Bueno, lo que decía sobre 'fondo' como '_quintal aos fundos'_ sólo vale para algunos países, no para la mayoría. Pero seguramente en cualquier país hispanohablante, incluso en los que 'fondo' puede ser ese patio trasero, se entenderá también 'fondo' del mismo modo que en portugués, como las divisiones más distantes de la entrada.

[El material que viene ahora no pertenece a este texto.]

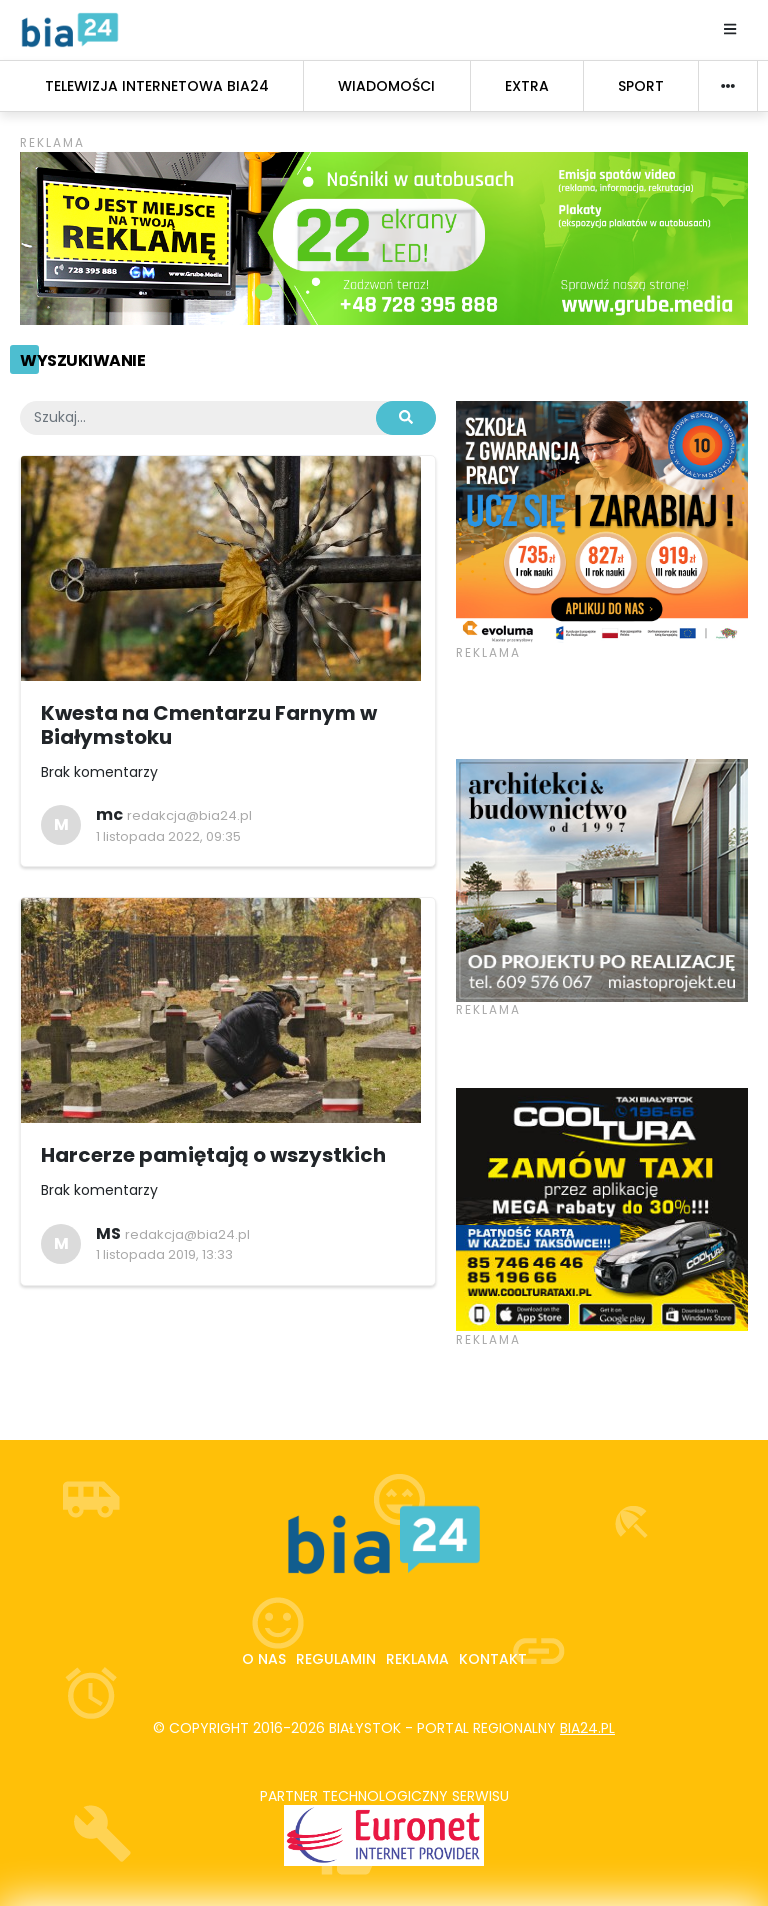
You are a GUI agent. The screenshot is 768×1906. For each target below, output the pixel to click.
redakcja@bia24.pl (189, 815)
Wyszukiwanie (82, 360)
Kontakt (493, 1659)
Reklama (417, 1659)
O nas (264, 1659)
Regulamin (336, 1659)
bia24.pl (587, 1728)
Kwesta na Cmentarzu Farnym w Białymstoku (209, 725)
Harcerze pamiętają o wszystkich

Como en uno u otro caso, para acceder al fondo suele ser necesario recorrer todo el interior de la casa, yo asocié lo de “entrar en el fondo” con “interiorizarse” realmente de lo que sucede allí (“interiorizarse” do jeito que usamos na Argentina passa a ideia de “ficar bem por dentro”, conhecer por dentro ou também compreender profundamente).
Pero era solamente una hipótesis, porque creo que no hay mucho de dónde asirse para adivinar la verdadera intención con que se dice esa frase.


----------



## gato radioso

Para mim é claro pelo contexto que não é um fondo no sentido arquitectónico do termo.
Fala-se aqui que causa nojo e estupefacção conhecer a realidade -moral- do que acontece em muitos lares. Nada a ver com as traseiras dos prédios.


----------



## M Morena

Muito obrigada a todos!


----------